To eliminate doubts, Zila requested the full medical evaluation needed for donation. "Every successful test encouraged me through the arduous process, proving my health despite past surgery. Ultimately, all specialists were convinced of my perfect health, paving my donation path. Filled with excitement and joy for what lay ahead."
"The Kidney Failed, and Salvation Came"
Three years ago, the awaited transplant day arrived, dissolving tension in joy. "The surgery fully succeeded, opening the possibility for us to have children," Yehuda and Sarah state. "We couldn’t imagine how such a crisis could lead to great salvation. About two and a half years post-transplant, we lovingly welcomed a firstborn son, praying for more. Naturally, Zila attended the brit, and we maintain close contact."
Zila shares in their immense joy. "The donation split my life distinctly: before and after. The accompanying spiritual uplift is immense, with my health unscathed.
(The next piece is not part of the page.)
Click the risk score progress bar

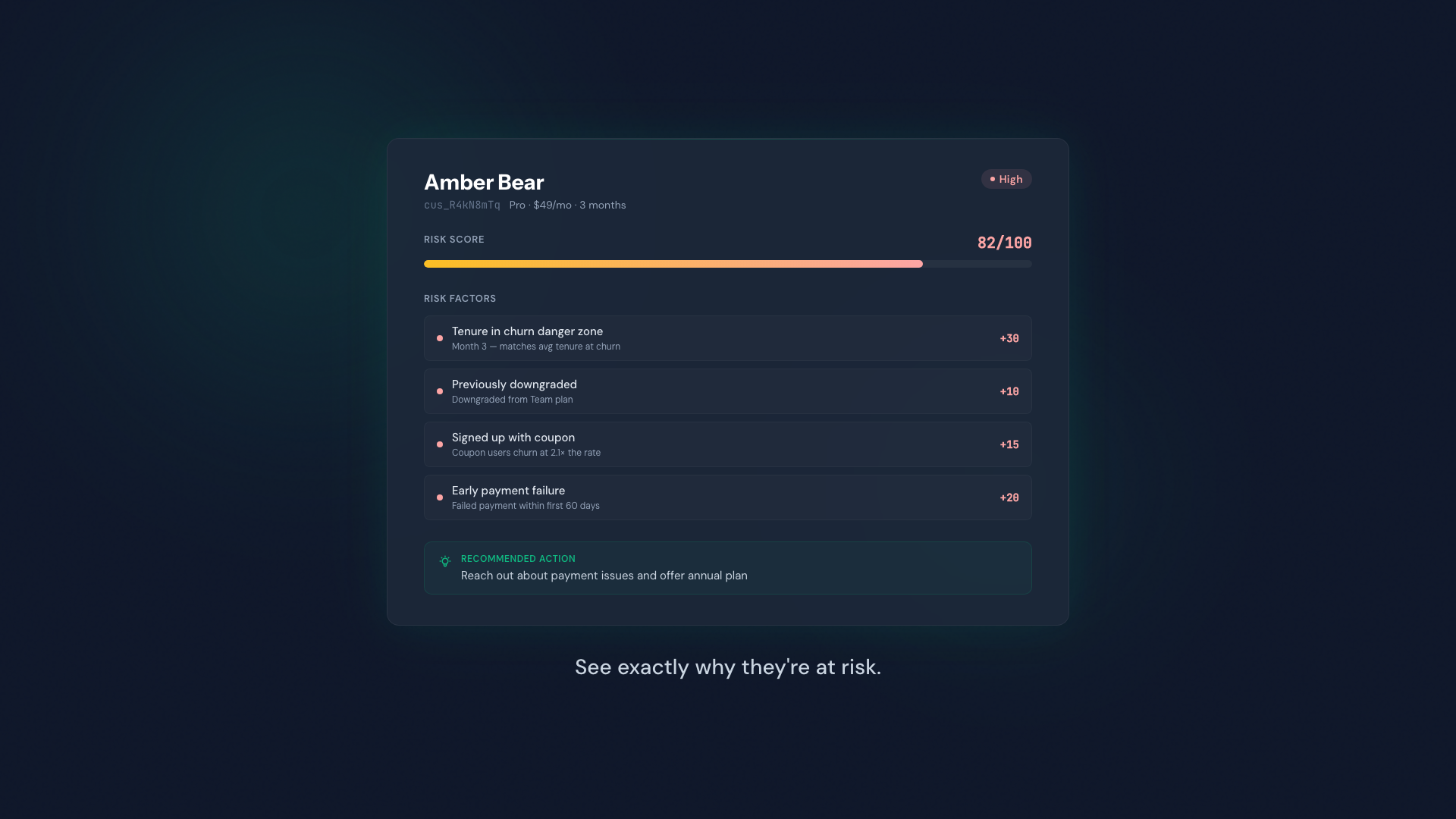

Knowing someone thrives because of my kidney is a profound, unmatched feeling. What I didn’t foresee was my donation to Sarah becoming a generational gift, ultimately allowing her children. I only sought to offer a normal life, with her later childbirth closing a circle. Now, I actively volunteer with 'Matnat Chaim,' supporting donors and recipients throughout the complex process."
12 years waiting for children ended in immense light, leaving Yehuda and Sarah with life insights. "Waiting that long, you value it more, realizing it's not given, seeing all as grace and mercy from Hashem," they conclude. "We feel Hashem heard all prayers, witnessing how even a seemingly blocked path can open, affirming a need for unwavering belief."